Kisah Inspiratif Para Sufi: Ibnu Arabi dan Perempuan

 Kisah Inspiratif Para Sufi: Ibnu Arabi dan Perempuan

Dalam kisah inspiratif para sufi kali ini, kita akan membahas tokoh sufi legendaris, Ibnu Arabi, seorang sufi terkemuka yang menghasilkan buku-buku terhebat sepanjang masa seperti Futuhat Al-Makiyya, Fusus Al-Hikam, Tarjuman Al-Asywaq, Nasab Al-Khirqah, dan lain-lain, dipahami secara berbeda-beda oleh berbagai kalangan. Bagi penganut agama yang kaku, Ibnu Arabi dapat dikatakan sebagai ahli bid’ah karena keberaniannya menerangkan hal-hal yang berada di luar logika umum umat beragama.

Misalnya, ketika umat beragama menganggap malaikat sebagai salah satu makhluk Allah yang tercipta dari cahaya atau memiliki sayap empat, dalam Fusus Al-Hikam Ibnu Arabi menjelaskan bahwa malaikat adalah “bagian paling berkembang dalam alam semesta. Dalam kosakata sufi, malaikat dapat disebut dan disamakan dengan Manusia Agung (al-Insan al-Kabir) . Dapat dikatakan bahwa malaikat sebenarnya adalah bentuk pengembangan organ fisik dan ruhani manusia yang paling maksimal.
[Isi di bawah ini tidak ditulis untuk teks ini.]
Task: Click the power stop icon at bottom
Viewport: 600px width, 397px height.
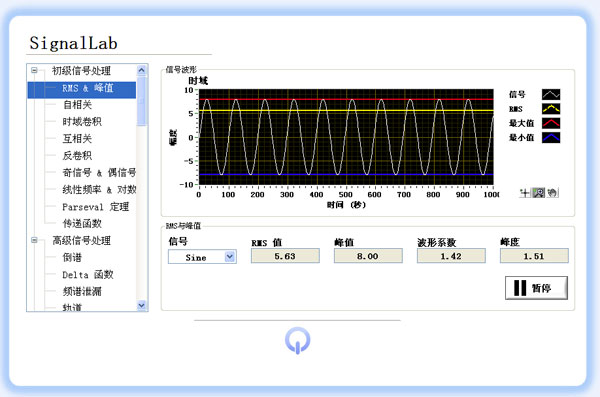Action: (297, 340)
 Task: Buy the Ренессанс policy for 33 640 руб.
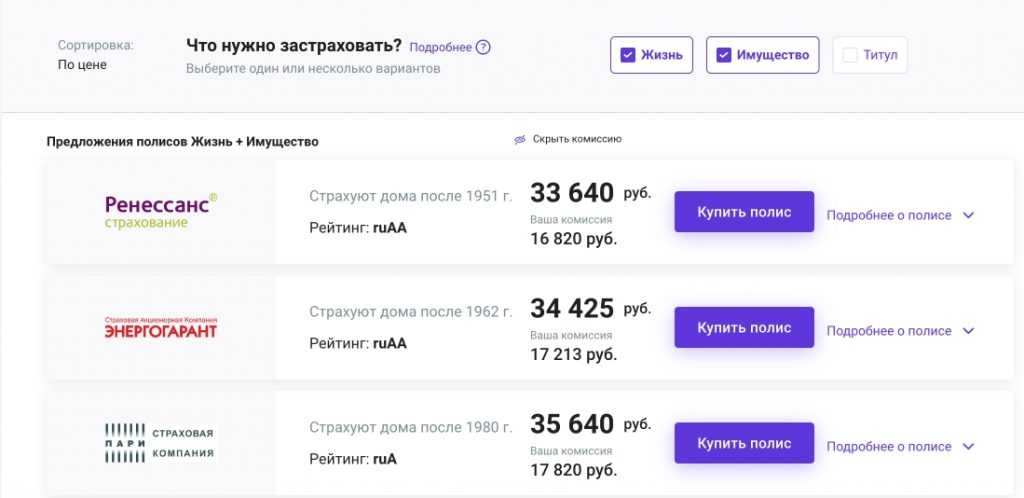click(744, 212)
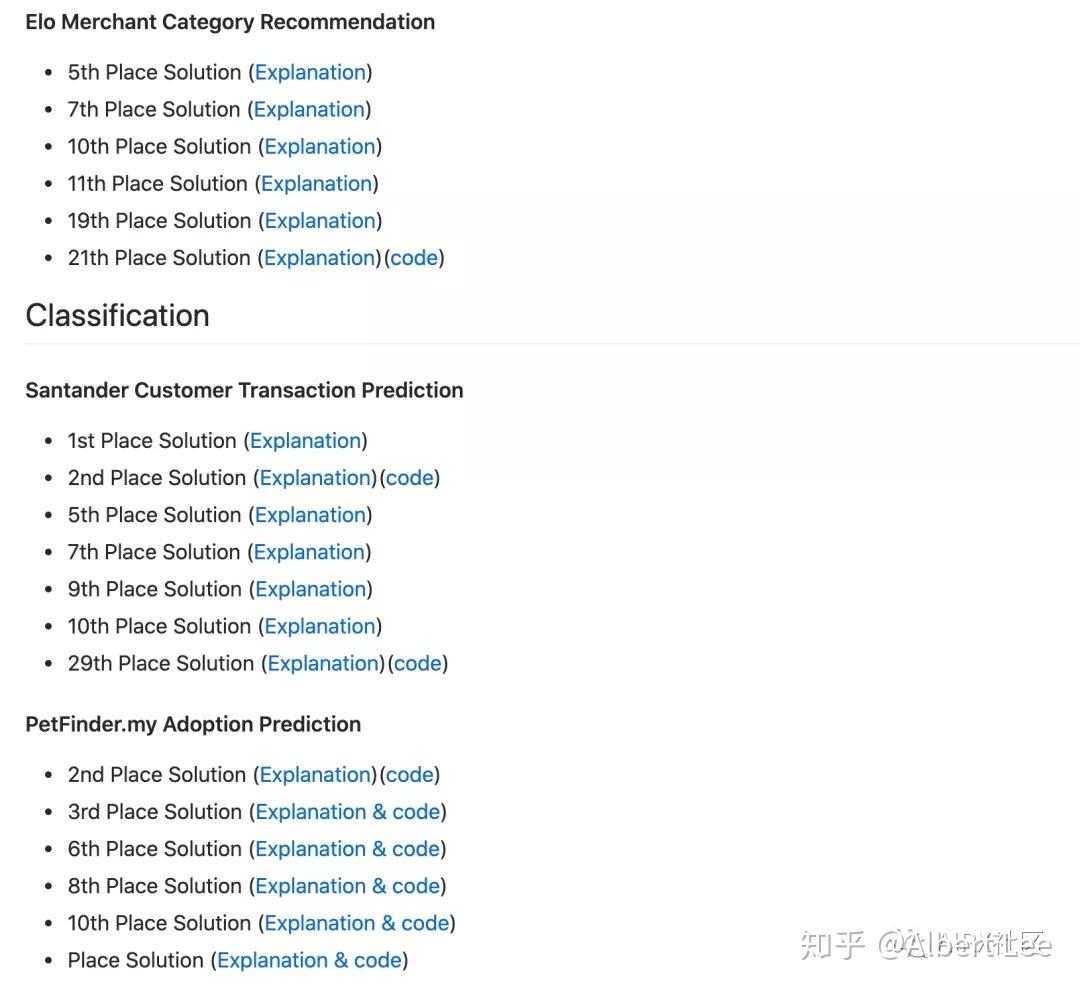Open PetFinder 3rd Place Explanation & code link
This screenshot has height=990, width=1080.
[348, 812]
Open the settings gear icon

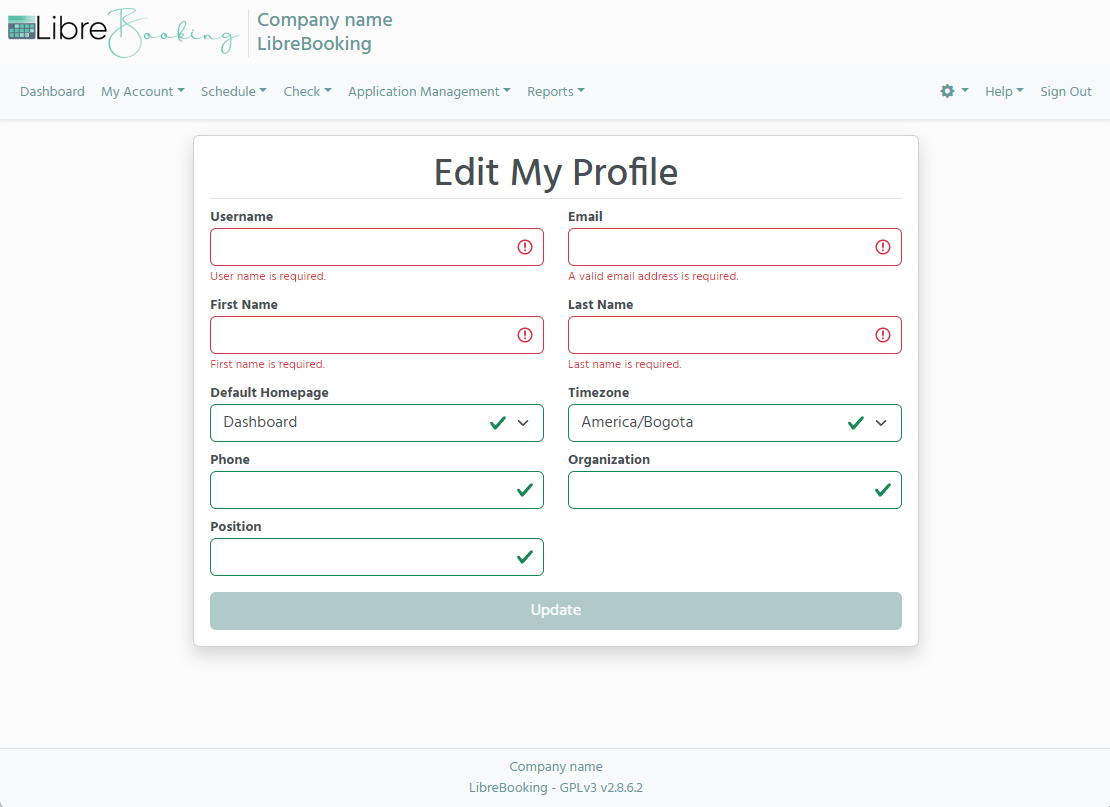[945, 91]
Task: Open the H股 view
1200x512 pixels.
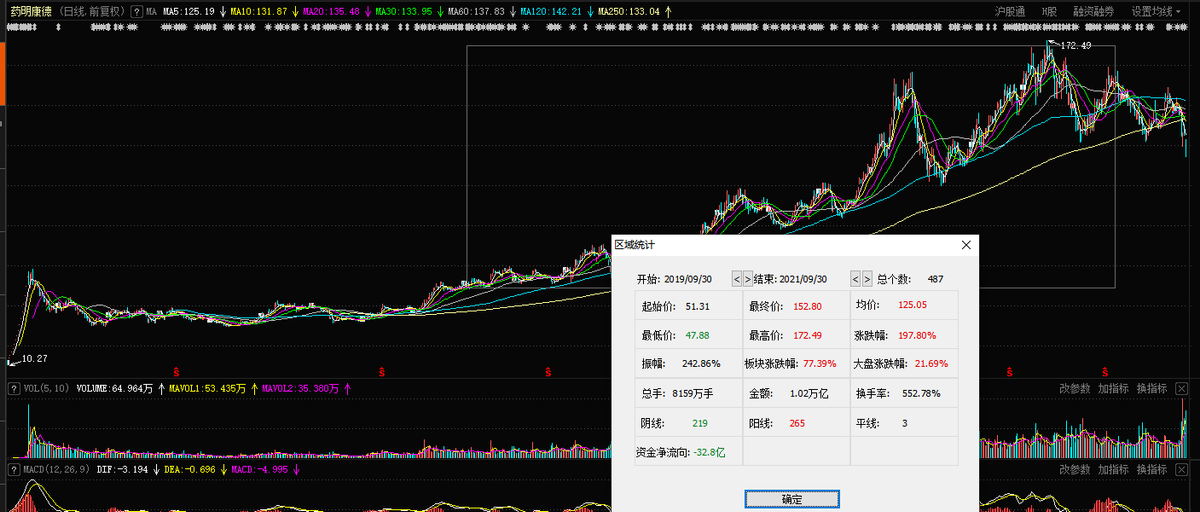Action: point(1049,11)
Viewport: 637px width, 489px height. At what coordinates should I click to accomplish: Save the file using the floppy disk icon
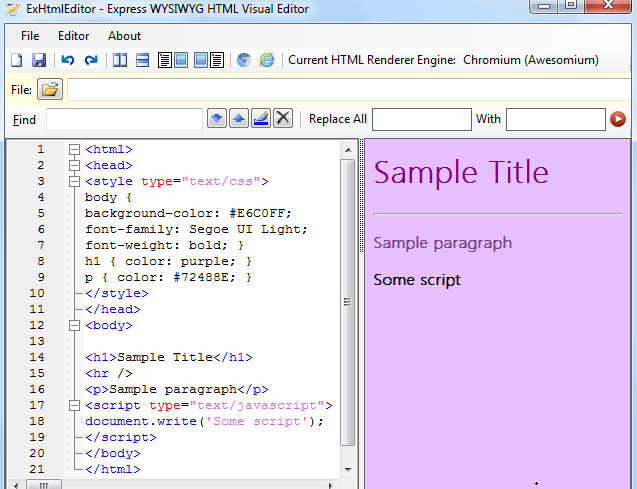point(39,61)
Masing-masing bentuk pengembangan ini terselubungi oleh bentuk pengembangan itu sendiri. Oleh karena itu, bentuk pengembangan diri ini hanya bisa melihat dirinya sendiri; ia merasa bahwa tidak ada yang lebih unggul darinya.”.

Ucapan Ibnu Arabi tentang malaikat sebagai perkembangan organ ruhani manusia ini belum seberapa kontroversial dibandingkan dengan kata-katanya tentang perempuan. Ibnu Arabi menyatakan bahwa “pandangan tentang Tuhan dalam perempuan adalah pandangan paling sempurna”. Bahkan, dalam buku Tarjuman Al-Aywaq (Ungkapan atau Terjemahan Kerinduan) Ibnu Arabi melambangkan kecintaannya kepada Allah melalui perumpamaan cinta laki-laki kepada perempuan; misalnya sebagai berikut.
Jika aku membungkuk kepadanya sebagai kewajibanku
Sementara dia tidak pernah menanggapi penghormatanku
Bukankah aku hanya menimbulkan keluhan?
Wanita rupawan tidak pernah mengundang rasa kewajiban.
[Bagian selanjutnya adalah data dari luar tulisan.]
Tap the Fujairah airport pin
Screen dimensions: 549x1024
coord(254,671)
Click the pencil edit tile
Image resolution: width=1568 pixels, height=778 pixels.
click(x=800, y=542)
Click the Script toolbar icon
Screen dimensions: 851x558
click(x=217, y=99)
Ungkapan menyejajarkan perempuan dengan Tuhan ini bagi umat beragama yang kaku jelas merupakan sebuah kekafiran sedangkan bagi para orientalis, ungkapan ini dinilai menunjukkan ketololan, seperti klaim Reynold Nicholson, “Dengan mengaku mencintai suatu abstraksi universal, para sufi menjadikan individu tertentu sebagai obyek penyembahan mereka .” Padahal Ibnu Arabi hanya menjelaskan bahwa di dalam perempuan yang baik (istri shalilah) seorang lelaki (suami) akan menemukan kedekatan paling maksimal kepada Allah; dan hal ini berkorelasi penuh dengan Q.S. 30:21  dan hadis Nabi, “Dunia dan segala sesuatu di dalamnya memang berharga; tapi, hal yang paling berharga di dunia adalah seorang istri yang baik hati (istri shalihah).”
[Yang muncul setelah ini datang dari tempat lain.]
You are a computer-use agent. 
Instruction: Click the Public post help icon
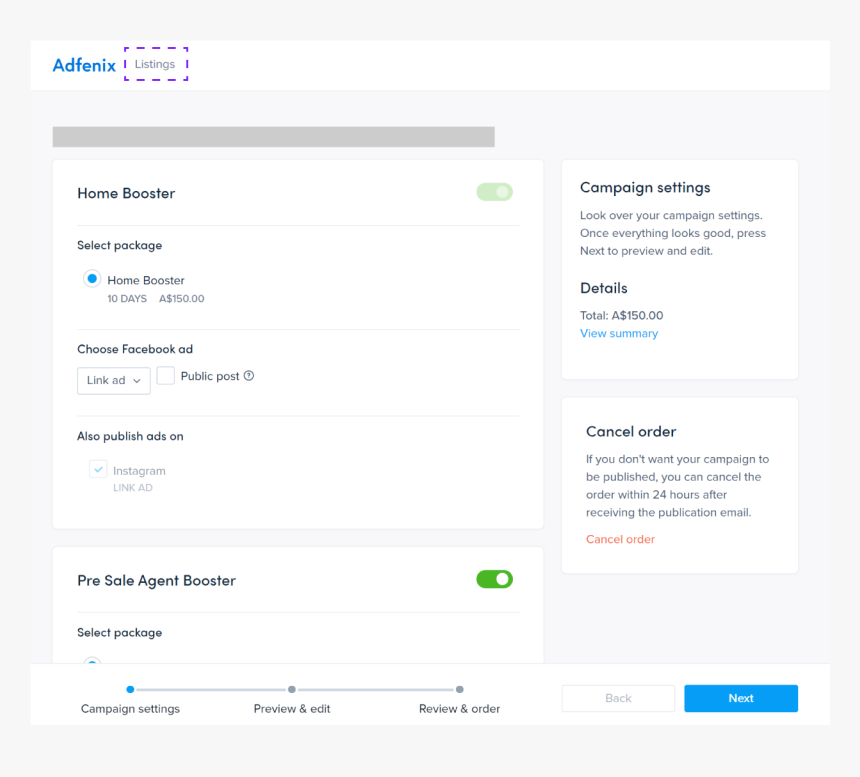pyautogui.click(x=249, y=376)
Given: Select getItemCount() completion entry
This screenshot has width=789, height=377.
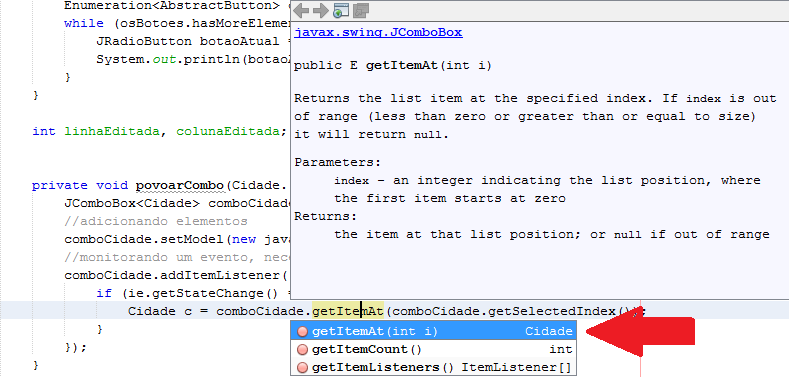Looking at the screenshot, I should click(x=433, y=349).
Fitnahan demi fitnahan dialami Ibnu Arabi pada masa hidupnya karena keberaniannya mengungkap “sesuatu yang seharusnya tertutup” ke depan publik. Ia pernah dikejar untuk dibunuh dalam perjalanan ke Mekkah oleh kalangan muslim yang berpikiran sempit. Ia dituduh menyebarkan kekacauan ajaran Islam di Mesir dan di Aleppo (Syria). Begitu juga pada zaman-zaman setelahnya. Banyak pengamat Islam atau ulama yang mengklaim Ibnu Arabi layak disebut kafir kalau tidak dianggap tergila-gila pada perempuan sehingga “membuat nilai Tuhan jatuh pada standard ciptaan-Nya yang rendah”. Padahal, semua sufi pada zamannya sepakat bahwa Ibnu Arabi adalah seorang wali pilihan Allah (seperti klaimnya sebagai pemegang nama “Muhammad” terakhir) atau dalam bahasa orang modern, salah satu penerjemah Alquran ke dalam kehidupan sehari-hari yang paling baik.

Jika kita melihat kehidupan Ibnu Arabi, layaklah pepatah “semakin tinggi pohon, semakin kencang angin menerpa” disematkan. Beliau tetap tegar, berkepala dingin, dan percaya diri menghadapi tuduhan sesat orang-orang yang membencinya. Bandingkan dengan diri kita. Kita yang beragama “sesuai dengan pandangan umum” saja, “malu” atau gengsi untuk mengakui bahwa kita membutuhkan Tuhan, mulai dari menunda-nunda salat dengan dalih mencari nafkah untuk keluarga; beribadah khusyuk hanya ketika terdesak; hingga serakah meraup semua kenikmatan dunia dengan dalih Islam toh menganjurkan umatnya untuk bekerja dan berusaha.

Kalau Ibnu Arabi dengan gagah berani menjelaskan prinsip-prinsipnya yang seakan bertentangan dengan agama padahal tidak; kita malah sibuk mengaku-aku tindakan kita sudah selaras dengan agama padahal tindakan tersebut jauh dari nilai-nilai Islam; dan betapa banyaknya orang Islam yang berperilaku seperti kita. Bandingkan keadaan ini dengan hadis, “sesungguhnya Islam itu pada awal kemunculannya asing dan akan kembali menjadi asing seperti pada awalnya. Maka, keuntungan besarlah bagi orang-orang yang asing.”.